During such a phase transition, a tumor either absorbs or releases a fixed (and typically large) amount of energy, which is characteristic of a first-order phase transition. Because energy cannot be instantaneously transferred between the tumor and it's surrounding healthy tissue, first-order transitions are associated with "mixed-phase regimes" in which some parts of the system have completed the transition and others have not. Based on statistical physics, mixed-phase systems are difficult to study, because their dynamics are violent and challenging to control [40].
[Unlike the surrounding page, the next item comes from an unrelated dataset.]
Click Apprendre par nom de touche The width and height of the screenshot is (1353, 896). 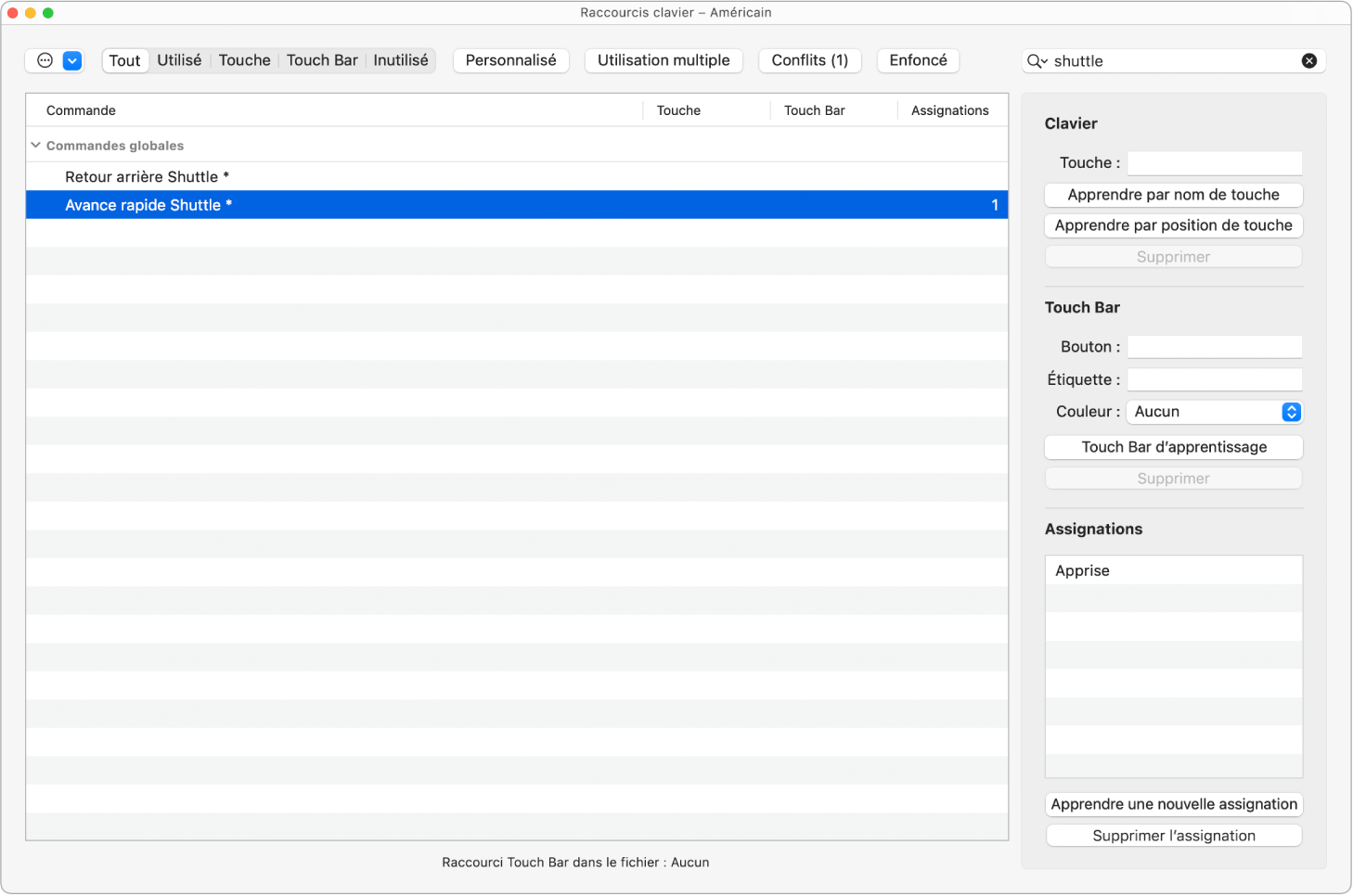(1173, 195)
The hypotheses proposed in this study can doubtlessly be seriously attacked by many; however, this study sets the basis to derive some practical understanding from our diverse (and often, at this time, empirical) experimental and clinical observations in cancer electrotherapy. The availability of powerful computers has already helped to bridge the gap between observations and predictions in many complex problems, and a few attempts have already been made to attack the problem of tumor growth with mathematical models.
We are recognizing biophysics principles that may be broadly applied in developing more useful programs of DEC treatment of solid tumors. To begin to understand the complexity of the proposed system, novel simulations must be developed, incorporating concepts from many scientific areas such as cancer research, statistical mechanics, applied mathematics, and nonlinear dynamical systems.
Our results suggest that the MGE should be modified, or a new mathematical approach should be proposed in order to describe TGK and explain the presence of at least one of these phenomena. These results are, in agreement with Bellomo et al. [2], who proposed that "future research will definitely refine and improve the existing models, while the analysis of the inherent mathematical problems will hopefully lead to new mathematics, allowing us to tackle problems presently beyond our technical abilities".